How could she have married this man? How could the man she’d married turn into this fool?

‘Come on, Kirst, hop to it.’

She didn’t want tea. She wanted a divorce.

‘You don’t want tea, Steven,’ she said. ‘You want your head examined.’

She expected a flare of rage. Instead, he smiled indulgently, like her own father a million years ago when she first dyed and spiked her hair.

‘You don’t mean that,’ he said, insufferably. ‘I feel your anger. It’s good that you give it vent…’

(Give it vent? Where did he get these things?)

‘…and I can take it. That’s what I’m here for. To take it all and soak it up, so you can get it out of your system and over with. Come on, love, give me some more.’

He stood and made a beckoning gesture with his fingers.

She was sputtering, incoherently.

How could anyone misunderstand so much? Steven was not only acting like an insane person, but was going dangerously against the will of the Hollow. She knew now that this place was not just populated, but was itself alive. The wonders they had taken for granted were provisional. There was an equilibrium. If it overbalanced, it would be his fault.

‘That’s better, dear,’ said Steven, thinking the explosion over. ‘Come and have a cuddle. Then pull yourself together and hie thee to the kitchen, wench.’

Horribly, Kirsty found herself wanting to give in, accept a hug and a tissue and turn into the creature Steven wanted. Helpmeet-supporter-confessor-servant-drudge-spermbucket. It would be so easy to give up and let someone else – no matter how misguided – run everything.

No. That wasn’t going to happen.

Red afternoon light poured into the Summer Room and gave her strength.

‘I said “no”, Steven, and I mean it.’

Her own voice sounded truer to herself.

A flicker of doubt crossed his face. Did he realise how insanely he was acting? No, he just wasn’t sure what to do next.

‘Jordan,’ he said, ‘make the tea. Your mother and I need to have a lengthy discussion.’

Jordan didn’t move. Steven looked at her, eyes dark. After a moment, she lowered her head and began to drag herself towards the kitchen. It was the films she was always watching, those horrible fantasies of hooking your man and chaining yourself to his stove, of twin beds and twinsets, of bridge parties and lawns and American chrome-finned suburban nowhere. Her daughter’s spirit had been sapped by that bad influence, and was now broken by the cruelties of the penis-bearing sex.

Her husband smiled. His order was being obeyed.

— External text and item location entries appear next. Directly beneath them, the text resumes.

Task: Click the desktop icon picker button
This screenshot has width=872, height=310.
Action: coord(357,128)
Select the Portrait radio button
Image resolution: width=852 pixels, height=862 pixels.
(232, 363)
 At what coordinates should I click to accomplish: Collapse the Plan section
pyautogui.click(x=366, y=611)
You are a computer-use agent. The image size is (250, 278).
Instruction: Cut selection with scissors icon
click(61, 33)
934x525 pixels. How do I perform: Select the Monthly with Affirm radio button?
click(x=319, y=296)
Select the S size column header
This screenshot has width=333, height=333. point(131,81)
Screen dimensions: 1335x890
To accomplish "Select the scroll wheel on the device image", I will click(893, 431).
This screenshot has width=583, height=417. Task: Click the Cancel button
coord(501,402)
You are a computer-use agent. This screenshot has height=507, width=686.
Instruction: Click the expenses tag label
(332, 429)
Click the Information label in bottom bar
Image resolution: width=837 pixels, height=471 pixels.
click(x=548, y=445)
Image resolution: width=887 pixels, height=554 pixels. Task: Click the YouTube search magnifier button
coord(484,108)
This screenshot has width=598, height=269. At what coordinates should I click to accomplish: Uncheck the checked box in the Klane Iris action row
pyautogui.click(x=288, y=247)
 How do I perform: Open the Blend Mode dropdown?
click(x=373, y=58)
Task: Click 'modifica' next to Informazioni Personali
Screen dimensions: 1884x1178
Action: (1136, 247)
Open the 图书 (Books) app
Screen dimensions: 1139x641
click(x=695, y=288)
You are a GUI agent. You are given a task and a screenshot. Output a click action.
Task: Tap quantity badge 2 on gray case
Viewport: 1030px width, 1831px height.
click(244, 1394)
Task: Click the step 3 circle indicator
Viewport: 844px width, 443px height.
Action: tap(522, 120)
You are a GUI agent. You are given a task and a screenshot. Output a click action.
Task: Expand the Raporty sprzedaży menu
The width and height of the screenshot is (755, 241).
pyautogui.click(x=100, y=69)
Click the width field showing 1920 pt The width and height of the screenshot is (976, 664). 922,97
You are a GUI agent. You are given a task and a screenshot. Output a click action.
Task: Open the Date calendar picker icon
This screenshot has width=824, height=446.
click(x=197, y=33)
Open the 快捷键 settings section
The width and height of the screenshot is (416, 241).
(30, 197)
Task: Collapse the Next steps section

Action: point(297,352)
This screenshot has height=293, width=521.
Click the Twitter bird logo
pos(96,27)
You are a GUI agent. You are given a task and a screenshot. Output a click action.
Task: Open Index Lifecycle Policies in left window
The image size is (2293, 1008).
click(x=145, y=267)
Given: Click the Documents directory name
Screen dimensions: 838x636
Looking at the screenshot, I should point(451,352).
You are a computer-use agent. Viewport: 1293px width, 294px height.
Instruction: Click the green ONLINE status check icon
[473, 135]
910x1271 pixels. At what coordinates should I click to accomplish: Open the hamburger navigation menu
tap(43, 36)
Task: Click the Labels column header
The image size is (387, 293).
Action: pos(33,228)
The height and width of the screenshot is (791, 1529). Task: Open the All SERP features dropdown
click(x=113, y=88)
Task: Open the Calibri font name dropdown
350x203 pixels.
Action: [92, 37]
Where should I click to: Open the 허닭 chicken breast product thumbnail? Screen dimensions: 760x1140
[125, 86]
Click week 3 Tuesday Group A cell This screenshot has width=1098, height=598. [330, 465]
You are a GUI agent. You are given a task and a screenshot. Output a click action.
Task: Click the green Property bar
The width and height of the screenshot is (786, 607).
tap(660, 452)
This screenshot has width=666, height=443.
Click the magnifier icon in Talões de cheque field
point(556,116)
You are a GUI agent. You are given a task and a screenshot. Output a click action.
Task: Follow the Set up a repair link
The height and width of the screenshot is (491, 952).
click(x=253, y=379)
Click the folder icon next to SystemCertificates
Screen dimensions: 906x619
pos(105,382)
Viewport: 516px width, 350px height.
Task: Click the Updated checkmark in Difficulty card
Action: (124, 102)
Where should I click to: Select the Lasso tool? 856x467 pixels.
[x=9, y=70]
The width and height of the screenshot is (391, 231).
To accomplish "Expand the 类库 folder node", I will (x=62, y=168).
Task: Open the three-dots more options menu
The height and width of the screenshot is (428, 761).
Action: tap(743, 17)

‘Jordan, don’t,’ Kirsty said. ‘This is your argument too.’

Jordan paused. In her uniform, she looked barely twelve, agonisingly young and lost.

‘It’s in the school rules, Mummy,’ she said. ‘Whatever a master says must be so, or else it’s the strap across the palm.’

Steven was triumphant.

Kirsty laid a hand on Jordan’s shoulder, stopping her dead.

‘Don’t leave this room,’ she said.

Her daughter’s face screwed up, preparatory to a burst of tears.

‘It’s not fair,’ she said. ‘You’re both picking on me, tugging me from either side.’

Kirsty withdrew her hand.

‘Tea,’ said Steven.

At this point, Kirsty hated tea. Its taste was constantly in her mouth, stronger than toothpaste or pepper. Throughout her life, there’d been no disaster that wasn’t supposed to go away after a swig of char. That stopped here. Tea. It was what was wrong with England. She would never again prepare or consume the vile stuff.

It was happening again. Just when she had something going, something that looked like it would work, Steven went behind her back and took it over. If he couldn’t, he would pull it apart, subtly at first and then blatantly. Rose Records, Oddments, Kirsty herself. Her interests, her projects, were threats to his pole position. He always reacted with decisive, destructive action.

She wouldn’t let him get away with it this time.

The Hollow, and all it contained, was hers. It had revealed its magic to her first. This time, she was at the heart of it and he the periphery. He couldn’t stand it. This was just a sneaky play.

He didn’t really want tea. He wanted to break her spirit.

* * *

T
his was only to be expected. He’d grasped the nettle and knew he’d be stung. The thing was to get it over with, to ignore the momentary pain. It was best done quickly. Later, he’d smooth it over and butter them up. What was important was that he make them realise this was where the slide stopped, where the weakness ended.

His wife and daughter stood together, close but not touching, eyelines divergent. He had to keep them apart. They were bad for each other, enabling each other’s weakness.

There was a natural division of labour. One to make tea, one to make the bed.

Tim should be here. He should see this scene, learn this lesson. It was in the way of things that Tim would rise in the family (fight and kill his father) and become the man.

Resistance was crushed. He had been firm, for once. There would be no more straying from the path. He was satisfied, confident.

(He had a half-erection.)

‘I’m glad we’ve talked this through,’ he said. ‘You’ll soon see it was all for the best.’

He let out the breath he had been holding.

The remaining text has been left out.